--- Begin Text passage ---

When I started my web hosting business back in the year 2000, I had already had seven years of experience in the IT field - creating, selling, and supporting business-oriented software. By that time, life had already taught me that all I had to do was achieve excellence in whatever I was doing.

In business, I was trying to achieve excellence by carefully studying what people need, then by creating solutions sold by fair and transparent terms, and last but not least in importance - by providing swift and reliable support for my customers, thus keeping them happy as long as possible. I applied this to my new hosting business as well, and the result exceeded my expectations – ICDSoft was a definite success. The word-of-mouth phenomenon was working so well that we did not advertise at all; our customer base grew from zero to 80,000 without a single penny spent on ads.

I am aware of the fact that our competitors were and still are spending heavily on advertising, and this is allowing them to grow constantly, but my goal has always been quality and not numbers. Moreover, I have my own philosophy about the size of my team not exceeding 50 people, and this logically sets a limit of our customer base for the sake of quality. That’s why I am OK with the fact that we would stay small, and the term “a boutique hosting company” does not insult me at all.

As we provide service to businesses and people, and these businesses and people do not last forever, it is normal that we have to attract new customers constantly to be able to keep a steady customer base. Despite the fact that we are improving our services every single day, 19 years in a row now, the number of our new sales started to diminish somewhere in 2012. This didn’t bother me at all. I knew that we were attracting fewer new customers not because there was something wrong on our side, but because we did not advertise at all, while others were going crazy about luring new customers. However, now and then, we are still profitable. During all these years I was hearing that other companies were heavily advertising on Google, willing to spend more than a dollar per click. This is not just crazy, this is insane!

One day I noticed that when I search for “icdsoft” on Google, ads of other hosting companies appeared on the top of the results. I found that very strange, and I asked Google for explanation. The answer from them stated that it was not forbidden for other companies to use our name as a paid keyword, despite the fact that it is a registered trademark. They even advised me to do the same with the names of other hosting companies. No, thanks! This goes against my principles, and I will never ever accept such conduct as normal.

Recently, I had to take my first steps in marketing. The feeling is weird – I have created a successful business that has been profitable for many years without any marketing, but the World has changed and I have to adapt. I created a Google Ads account, poured some money into it, and had to set keywords. Several dollars per click if I want people to find my company when they search for “web hosting”! Well, NO, thanks! This sounds like me doing free labor for Google. I asked my colleagues to find someone who is familiar with Google Ads. So I met with two guys - very young, but with solid experience with Google marketing. We had a nice talk in my office, and my 6th sense told these guys knew what they were doing. That’s why I hired their company to conduct our Google campaigns. It turned out that they really know how to do this job, and I was curious to look under the hood of our Google Ads campaign. What I saw really shocked me – instead of creating a normal ad text with a few keywords associated, they created over 300 different ad texts. Needless to say, many of these combinations sounded quite stupid to me, as if they were created by a moronic AI. However, the campaign results revealed that more people were attracted exactly by such stupid-text-ads, simply because the ingenious Google technology liked them more. That's why the Google Ads gurus came up exactly with these texts – as to please God Google. Examining further the campaign, I bumped into a number of stupidities that were actually working. This reminded me of the “Simon says” game. This old game resurrects as a “Google says”: Google says “use your competitor's name as an ad term” and people do it, Google says “Bid 5 dollars per click if you want to sell a $1 ice cream” and people do it, Google says “Pay or get lost”, and people pay before they get lost...

--- End Text passage ---
--- Begin Given material ---

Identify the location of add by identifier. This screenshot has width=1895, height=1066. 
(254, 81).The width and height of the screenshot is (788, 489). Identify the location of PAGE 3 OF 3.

--- End Given material ---

(Short problem 1):
From the hosting-business post, list every instruction that "Google says" in the "Simon says" comparison.
(Short problem 2):
Based on the hosting-business post, mark each statement as yes or no, and back each with the deciding words quoted from the post. (a) The customer base reached 80,000 without any spending on ads. (b) The author's philosophy is to keep the team larger than 50 people. (c) New sales began to decline around 2015.
(Short problem 3):
Revise the hosting-business post starting with "When I started" and going on through "spent on ads.", putting "quality" in place of "excellence".

(Written solution 1):
- "use your competitor's name as an ad term"
- "Bid 5 dollars per click if you want to sell a $1 ice cream"
- "Pay or get lost"

(Written solution 2):
(a) Yes: "our customer base grew from zero to 80,000 without a single penny spent on ads."
(b) No: "my own philosophy about the size of my team not exceeding 50 people"
(c) No: "the number of our new sales started to diminish somewhere in 2012."

(Written solution 3):
When I started my web hosting business back in the year 2000, I had already had seven years of experience in the IT field - creating, selling, and supporting business-oriented software. By that time, life had already taught me that all I had to do was achieve quality in whatever I was doing.

In business, I was trying to achieve quality by carefully studying what people need, then by creating solutions sold by fair and transparent terms, and last but not least in importance - by providing swift and reliable support for my customers, thus keeping them happy as long as possible. I applied this to my new hosting business as well, and the result exceeded my expectations – ICDSoft was a definite success. The word-of-mouth phenomenon was working so well that we did not advertise at all; our customer base grew from zero to 80,000 without a single penny spent on ads.